WA: That's a good question. There’s this one little exchange in the play where someone is like, “I don't like musicals” and someone else is like, “Are you serious? Grow up.” [laughs]

nd that comes from, like, this play is also very much about community. I'm a member of the New York theater community. And I sometimes feel like there are these two worlds – and there are a lot of people who move in between both worlds – but there's “Not Musicals” and “Musicals.”

And I've always sort of been like, “What's wrong with me? Why do I not respond to musicals? …Except A Strange Loop.” [laughter]

And it feels like there's something cut out of my heart at birth or something, like, what is wrong with me? Especially because Julia loves musicals.

And so really that's where the music came from – if I'm writing a play inspired by Julia, it can't not have music in it. And so then I really just tried to lean into that.

And the music that I'm drawn to, my favorite musicians are people like Daniel Johnston or Bill Callahan or Wesley Willis or people who write from this really raw, like bracingly raw place. It's often idiosyncratic, not conforming to rousing melodies. Just rough around the edges, you know? 

And Julia loves -- I mean, I love pop, too, I love all sorts of music -- but Julia really loves like sleek pop, you know? She’s just really a pop music fan.

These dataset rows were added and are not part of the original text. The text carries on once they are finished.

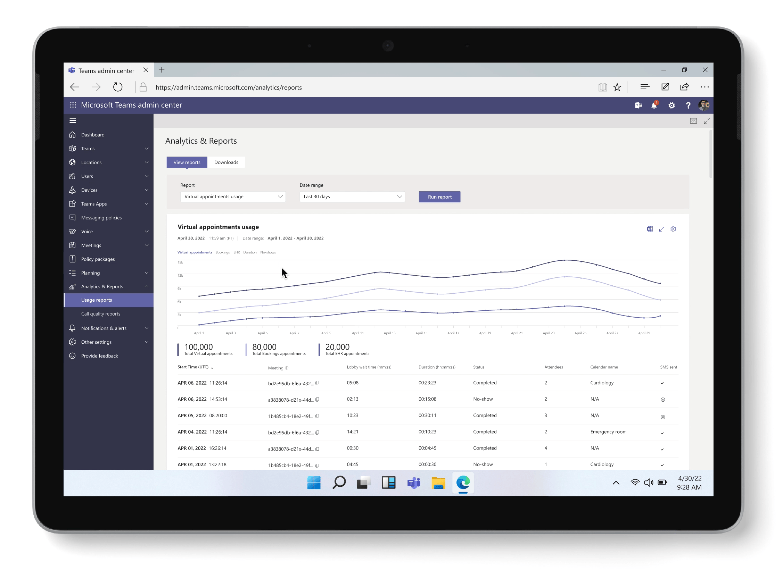The height and width of the screenshot is (570, 783).
Task: Click the Call quality reports icon
Action: (x=101, y=313)
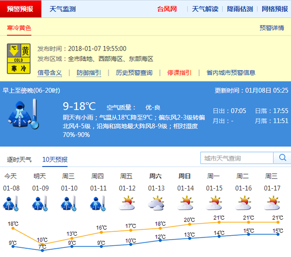291x257 pixels.
Task: Click the 18℃ high temperature chart point
Action: click(13, 228)
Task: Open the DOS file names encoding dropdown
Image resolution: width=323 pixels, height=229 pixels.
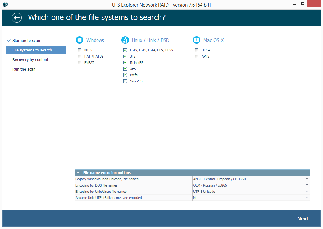Action: click(x=251, y=185)
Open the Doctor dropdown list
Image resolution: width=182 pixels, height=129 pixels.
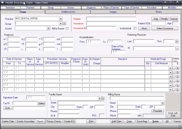click(x=49, y=28)
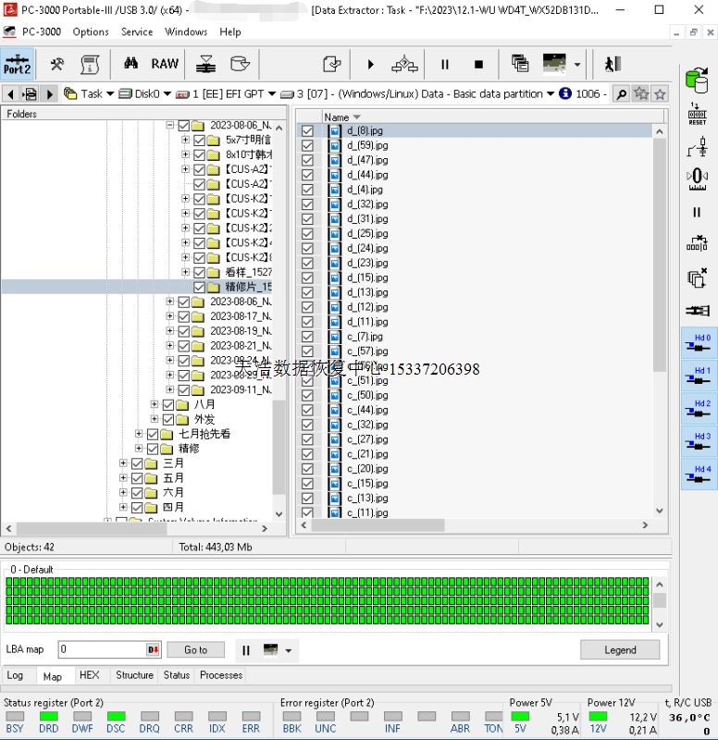Click the exit door icon in toolbar
Screen dimensions: 718x740
coord(612,64)
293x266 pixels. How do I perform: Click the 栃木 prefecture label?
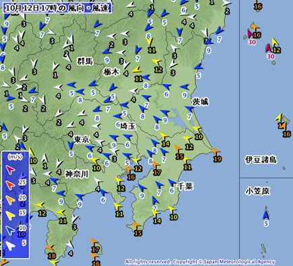(111, 72)
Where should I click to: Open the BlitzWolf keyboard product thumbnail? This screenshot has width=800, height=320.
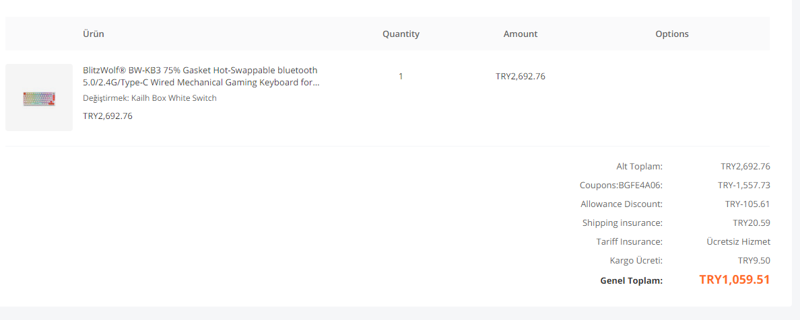pos(39,97)
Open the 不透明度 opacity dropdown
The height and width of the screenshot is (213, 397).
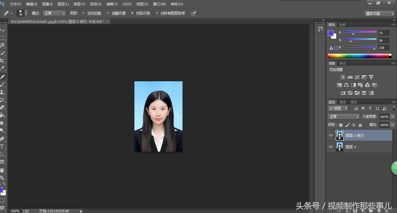[x=392, y=116]

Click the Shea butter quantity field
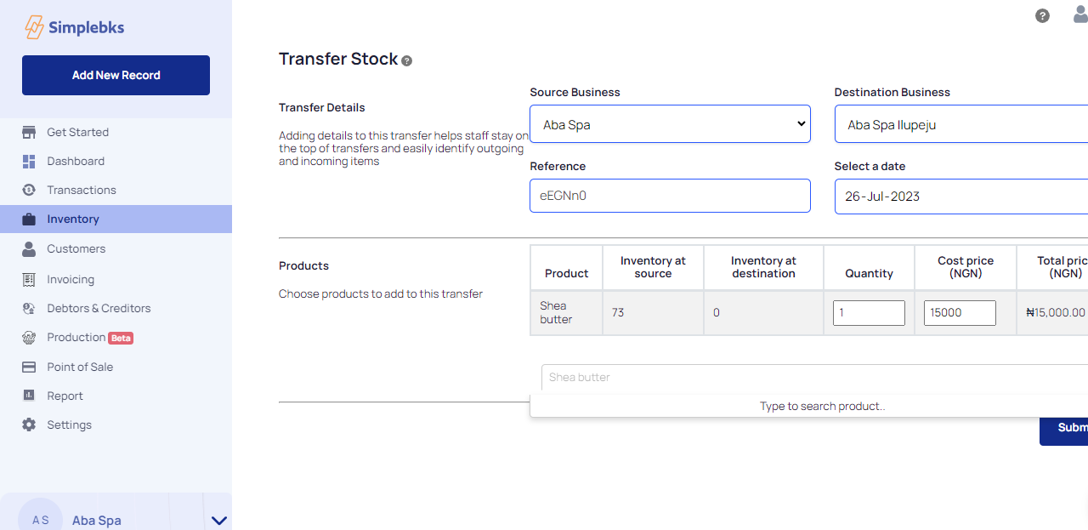(869, 312)
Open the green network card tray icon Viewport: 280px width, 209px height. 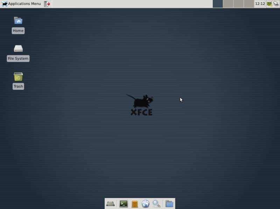coord(269,4)
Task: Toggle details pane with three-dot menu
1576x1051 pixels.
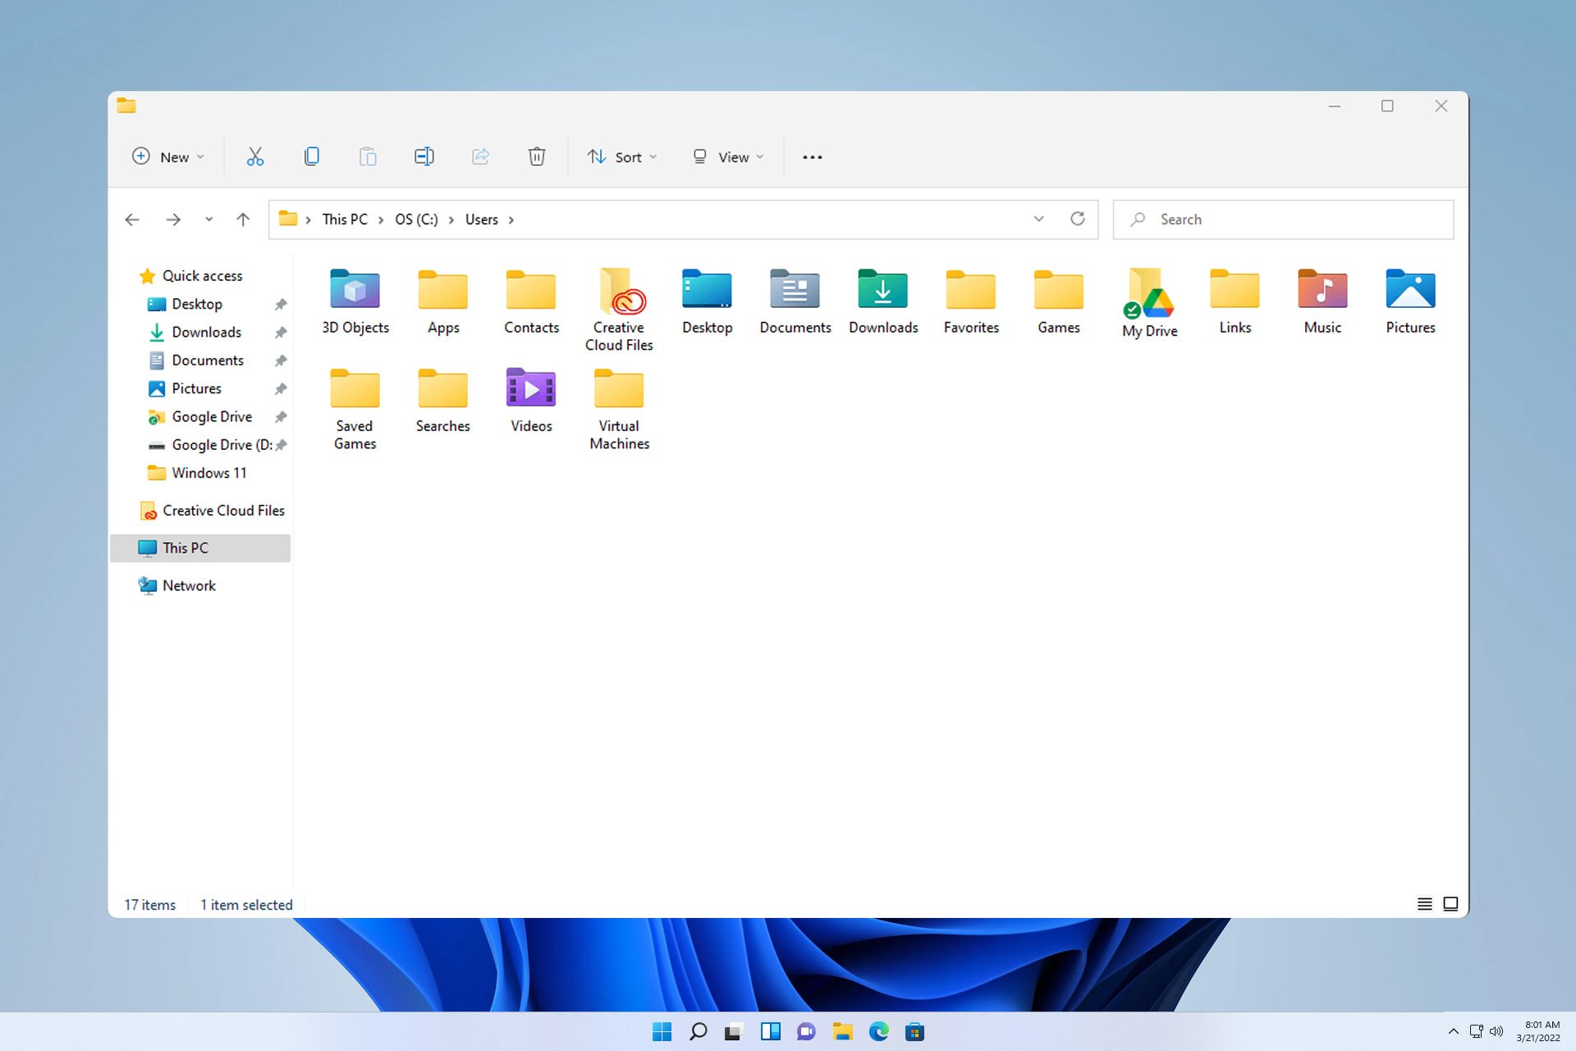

So, it was like, okay, well how would these two taste profiles ever possibly find something together, you know?

And I think that there's lots of things that are underneath that, too. Like personality, trauma, and what we use music for – whether it's leaning into the pain or escaping from it, or some combination of both, you know. There's so many different things that I think are at work when it comes to taste in general.

So it was just a scary personal challenge for myself. How do I have a play with music that feels real, and earned, and like me, and also honoring my sister’s taste and… 

So, yeah, then we found someone who is truly one of my favorite musicians, Joanna Sternberg who I think is like the most exciting songwriter since Daniel Johnston.

And then we found out that they live literally across the street from Playwrights Horizons, which felt amazingly right for a play about localism, in a way. And like living across the street from each other, that just felt like such an amazing coincidence, convergence.

And it's just been this totally new experience for me that I think mirrors the action of the play. It's been hard for its own reasons, but kind of in this eerie way that really feels threaded into the same way that it's hard for the characters in the play.

And it's just awesome. [laughs] Yeah. I think it's going to turn out better than I could've ever hoped for in the music department. [laughter]

That's the other thing! If there's one person besides Julia who I want to see it, it's Hilary Duff. This goes out to your Hilary, please come see my play.

AK: We got it. We’re going to tag her in everything. 

NS: Opening night!

WA: I just have to say, that song “Come Clean” makes an appearance in the play. And the lyrics for that song are like some of the most mysterious and baffling that I've ever encountered. I dare you to try to find the logic in those lyrics. But then, if you apply it to the action that we're talking about, like the circle of gift-giving and the way that the gift leaves all boundary in circles into mystery, then suddenly “Come Clean” by Hilary Duff makes a lot more sense. And it's just like… [laughs]

AK: She's singing about a circle! I forgot! [singing] “Trying to fit a square into a circle was a lie…” Oh, it’s just a bop, man.

NS: Too good.

Being in this stage of the process, you're so close to tech, and to going into previews. How are you feeling about that? 

WA: Yeah. I mean, I feel really inside all of it. As I'm talking, I'm like, wow, I'm justdeep in it right now. I feel really excited to share it with people. I mean, there's still a lot to figure out, but I just feel like, our first performance, no matter what, by that time, we're going to have something really unique and wonderful to share with people. 

I just can't wait to get into the theater and start really seeing it, you know. But already it's just amazing what all four of these actors are doing.